(Collected data)
[Start of section]
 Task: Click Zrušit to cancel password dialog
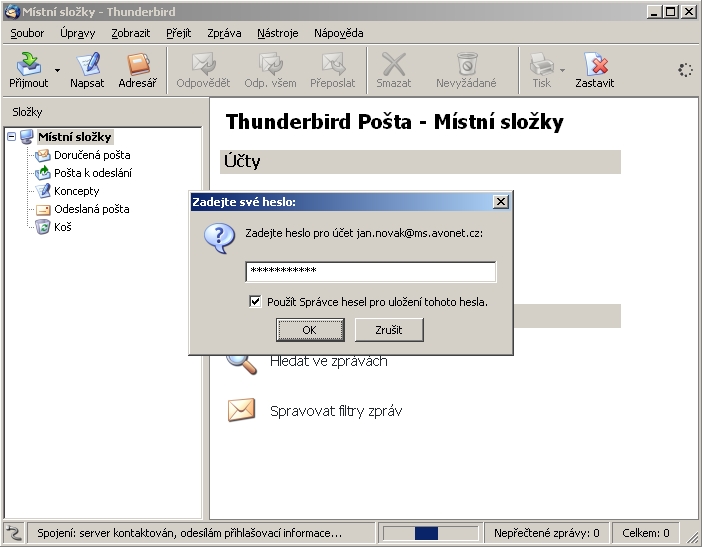tap(391, 329)
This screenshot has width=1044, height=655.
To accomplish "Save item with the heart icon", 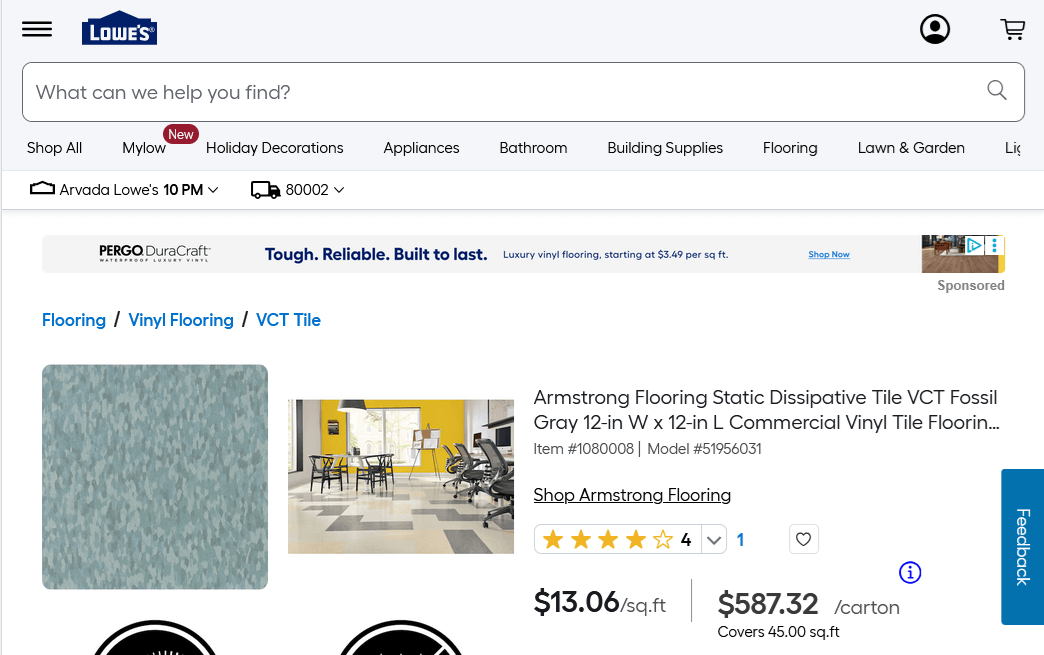I will [x=803, y=540].
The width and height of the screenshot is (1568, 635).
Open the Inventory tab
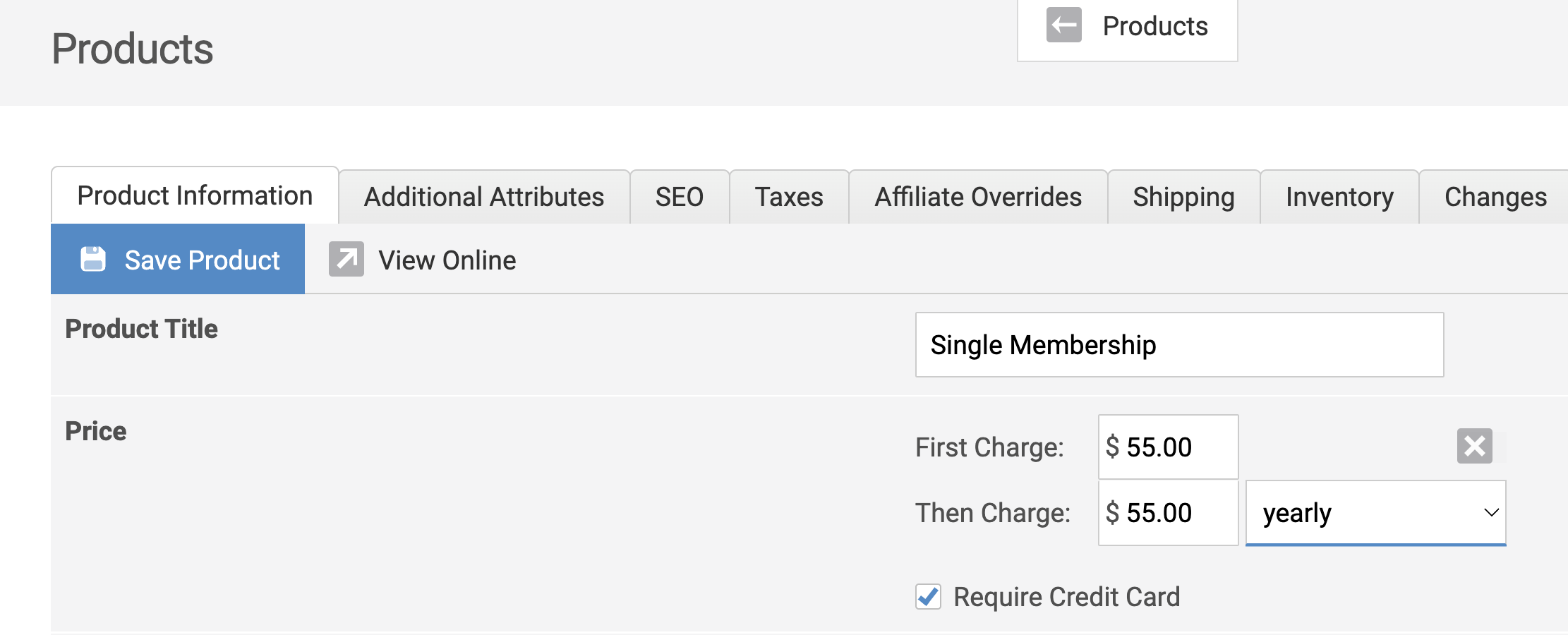coord(1339,197)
[End of section]
Write each line exactly as it appears, from the line that holds "The width and" through the closing line of the data above, and leave every picture out.

The width and height of the screenshot is (1568, 635).
Open the Inventory tab
coord(1339,197)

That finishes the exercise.